OU COMMENT MINER LA TRANSPARENCE NUCLEAIRE
Lorsque la Belgique a décidé en 2003 de changer de direction vers une énergie propre et d’éliminer progressivement son parc nucléaire après 40 années de fonctionnement, elle ne s’attendait probablement pas au désordre qu’elle confronte actuellement. Ou peut-être que si. La politique peut être confuse dans le Royaume.
La Belgique a suivi la France dans la construction de centrales nucléaires quand elle remarqua que ses stocks de charbon ne pouvaient plus être exploitables économiquement dans les années 60. La crise du pétrole dans le début des années 1970 a en outre ouvert la voie à une option nucléaire. Sept réacteurs nucléaires ont été construits sur deux sites. Quatre d’entre eux à Doel, très proche de la ville portuaire d’Anvers. Les trois autres se situent à Tihange, sur la rive de la Meuse, entre Namur et Liège. Quand la date des premiers arrêts approcha, les opérateurs nucléaires belges d’Electrabel/Engie et EdF en contact avec leur fan-club politique ont indiqué au gouvernement que la fermeture des trois réacteurs les plus anciens, Tihange 1 et Doel 1 et 2, pourrait conduire à des pénuries d’électricité lors des jours d’hiver extrêmes. Malgré l’existence de stratégies alternatives, le gouvernement belge a décidé en 2013 de donner une extension de durée de vie de 10 ans pour Tihange 1, tout en confirmant la durée de vie limitée à 40 ans pour les autres.
Au début de l’été 2012, deux des réacteurs les plus « récents », Tihange 2 et Doel 3, ont été analysées avec des milliers de fissures se présentant sous forme de flocons d’hydrogène au sein de leur cuve.Il n’y avait pas de documents pour expliquer ce phénomène et les tests existants restent peu concluants quant à la question de savoir si ces fissures ont été là depuis le début ou auraient augmenté au fil du temps. En conséquence, les deux réacteurs sont fermés et le resteront jusqu’à ce que de nouvelles enquêtes donnent plus de précisions.
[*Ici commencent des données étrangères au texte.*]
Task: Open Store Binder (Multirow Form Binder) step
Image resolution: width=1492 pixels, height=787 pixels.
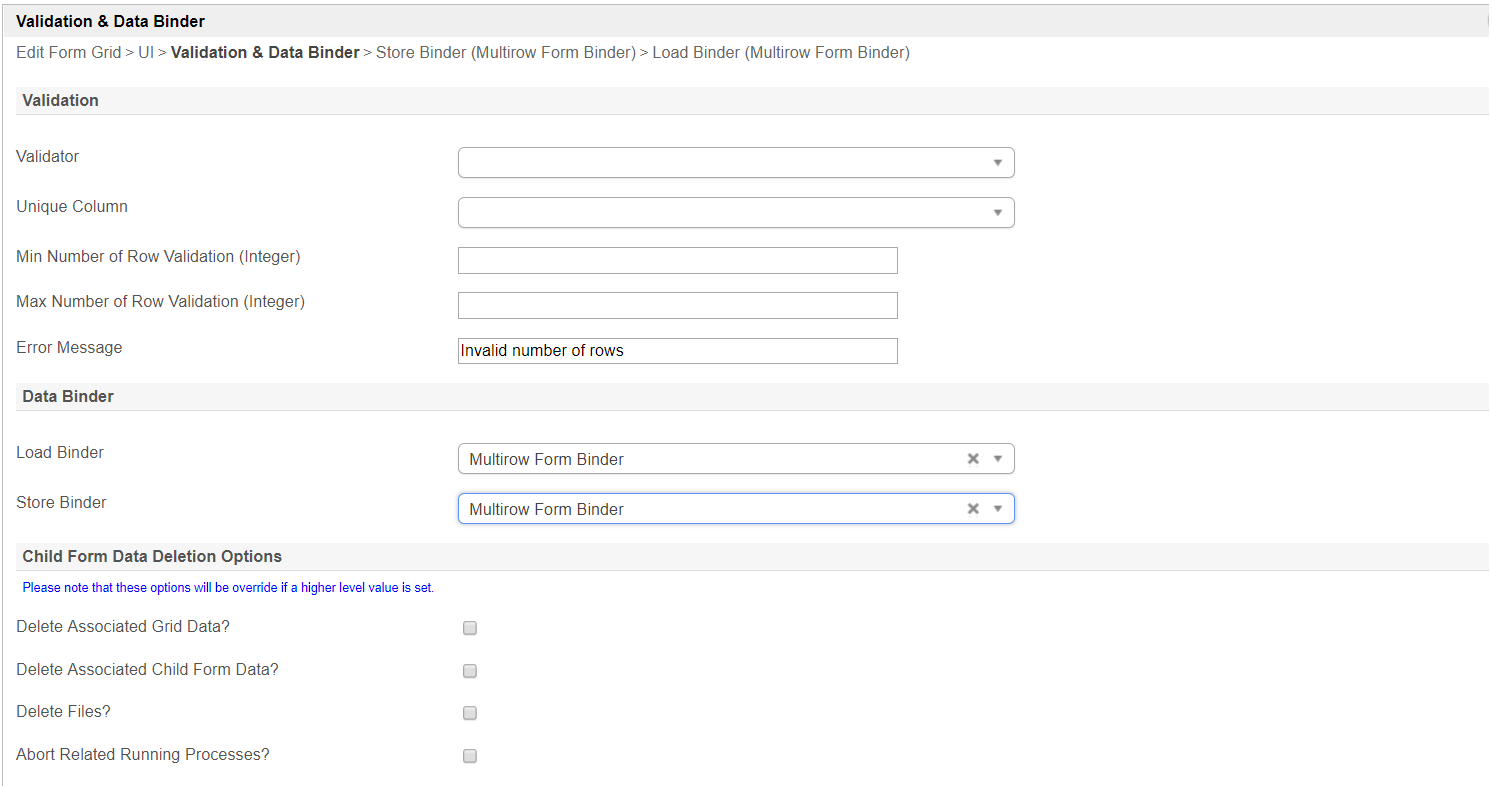Action: [505, 53]
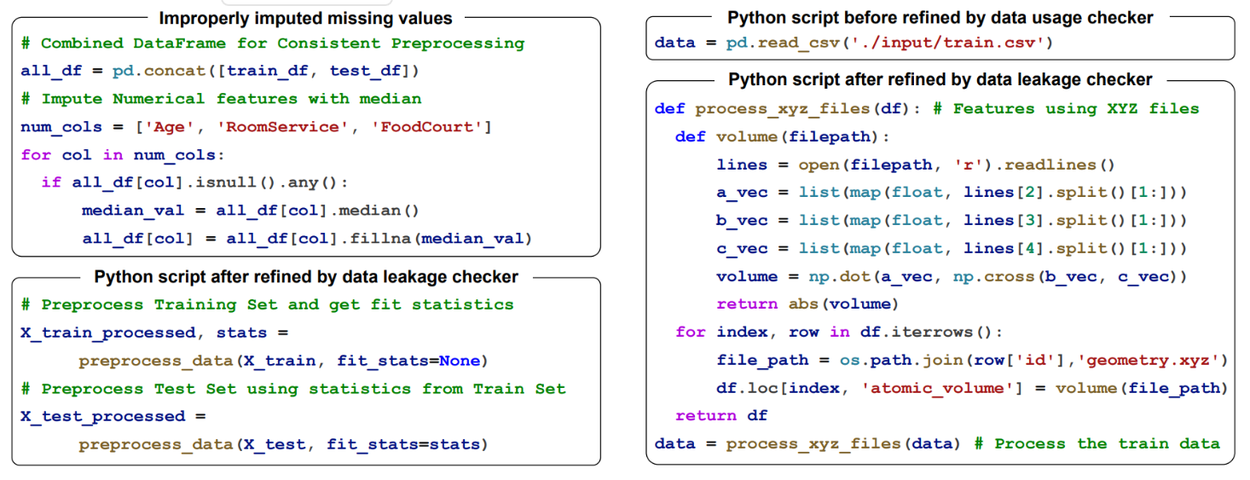Click the '# Impute Numerical features with median' comment
The height and width of the screenshot is (480, 1250).
point(221,99)
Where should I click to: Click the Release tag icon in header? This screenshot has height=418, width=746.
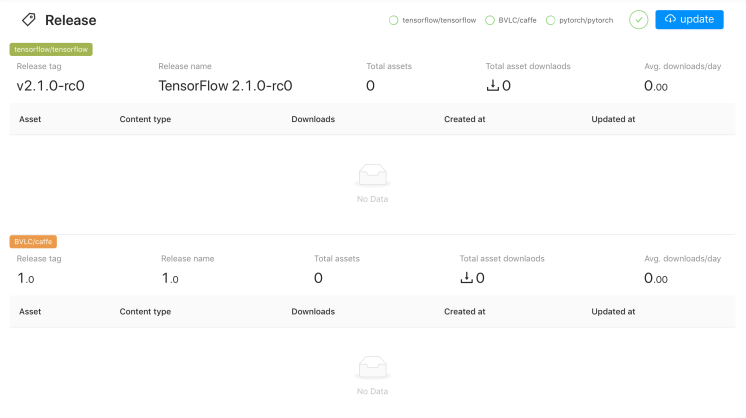[29, 20]
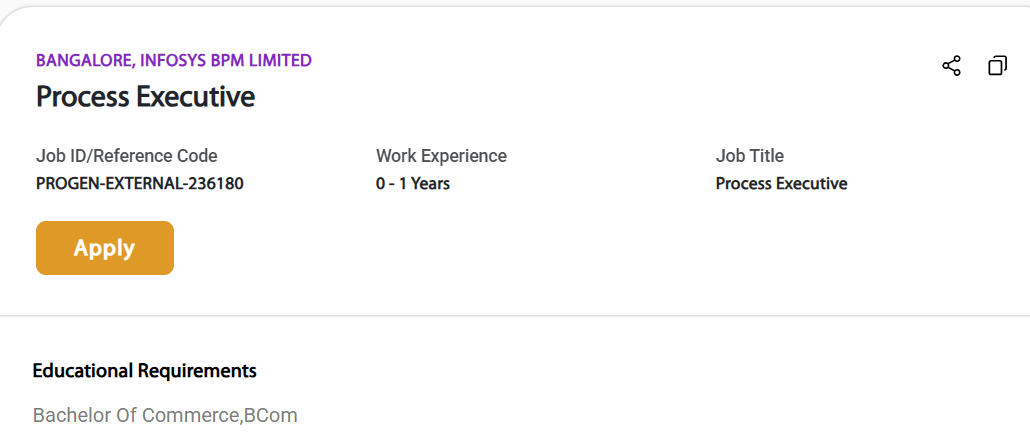The height and width of the screenshot is (437, 1030).
Task: Click the Bachelor Of Commerce text
Action: (x=136, y=415)
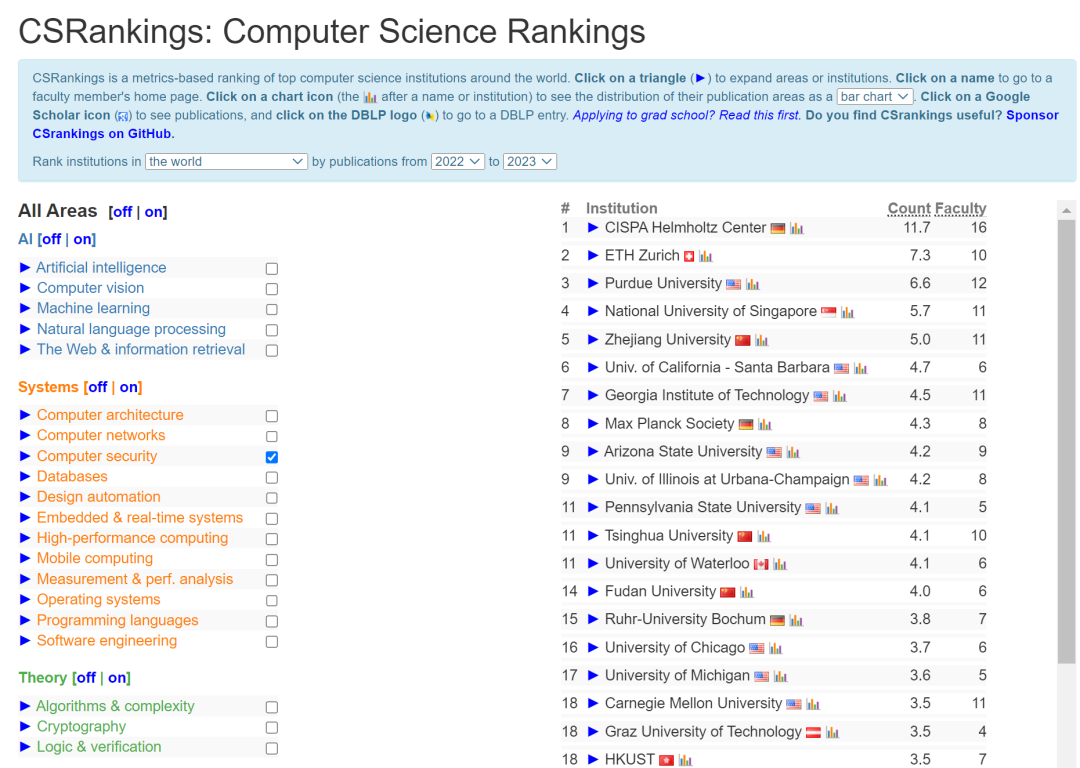Check the Cryptography checkbox
The width and height of the screenshot is (1080, 768).
coord(271,727)
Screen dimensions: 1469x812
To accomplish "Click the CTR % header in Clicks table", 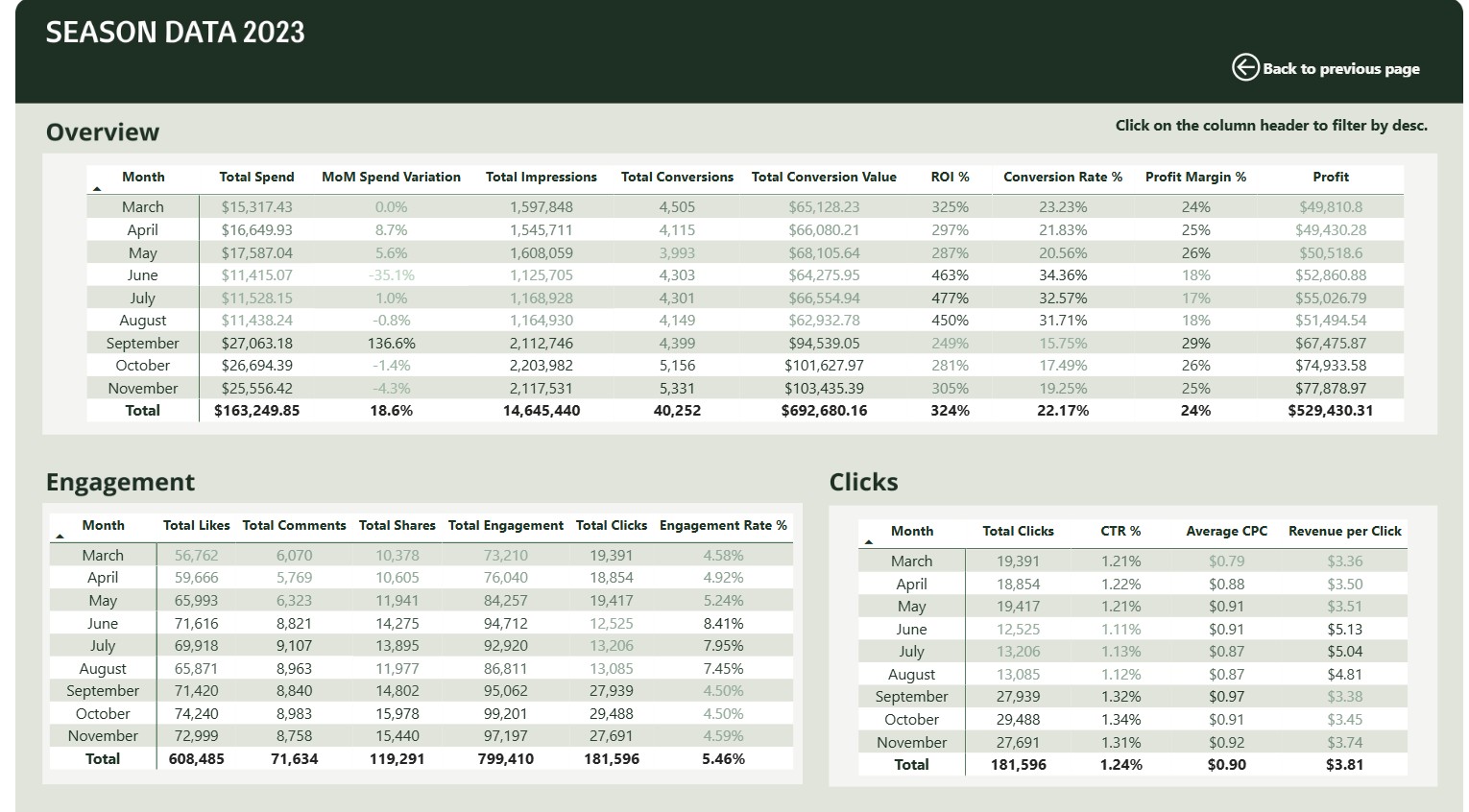I will coord(1120,531).
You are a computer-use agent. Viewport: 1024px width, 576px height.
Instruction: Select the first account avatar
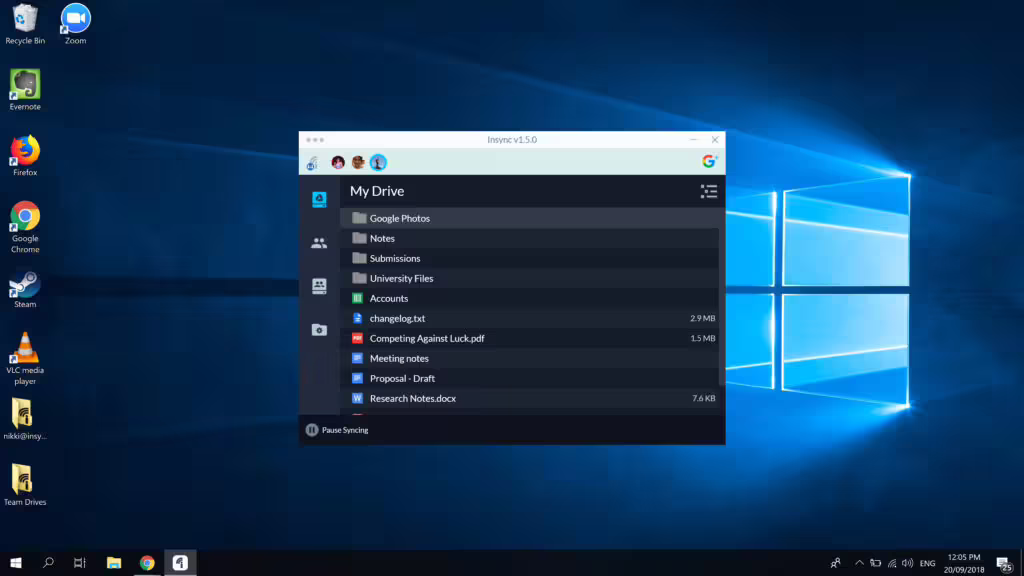[338, 163]
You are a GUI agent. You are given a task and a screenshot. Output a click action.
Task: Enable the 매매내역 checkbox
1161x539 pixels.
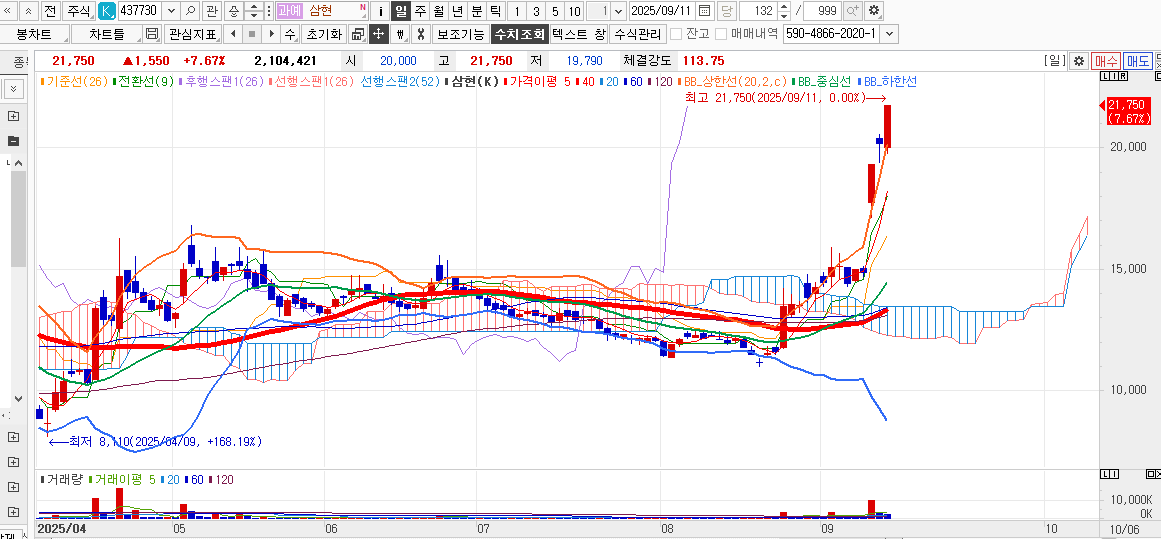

Les fermetures de Doel 1 et 2 étaient prévues pour février 2015 et décembre 2015. Mais entre temps, Engie/Electrabel et la nouvelle ministre belge de l’énergie, Marie-Christine Marghem, ont pris prétexte de la non-disponibilité de Tihange 2 et Doel 3 pour accorder une vie prolongée de 10 ans et plus pour Doel 1 et 2. La raison officielle était encore un risque de pénuries lors des périodes froides de l’hiver à venir.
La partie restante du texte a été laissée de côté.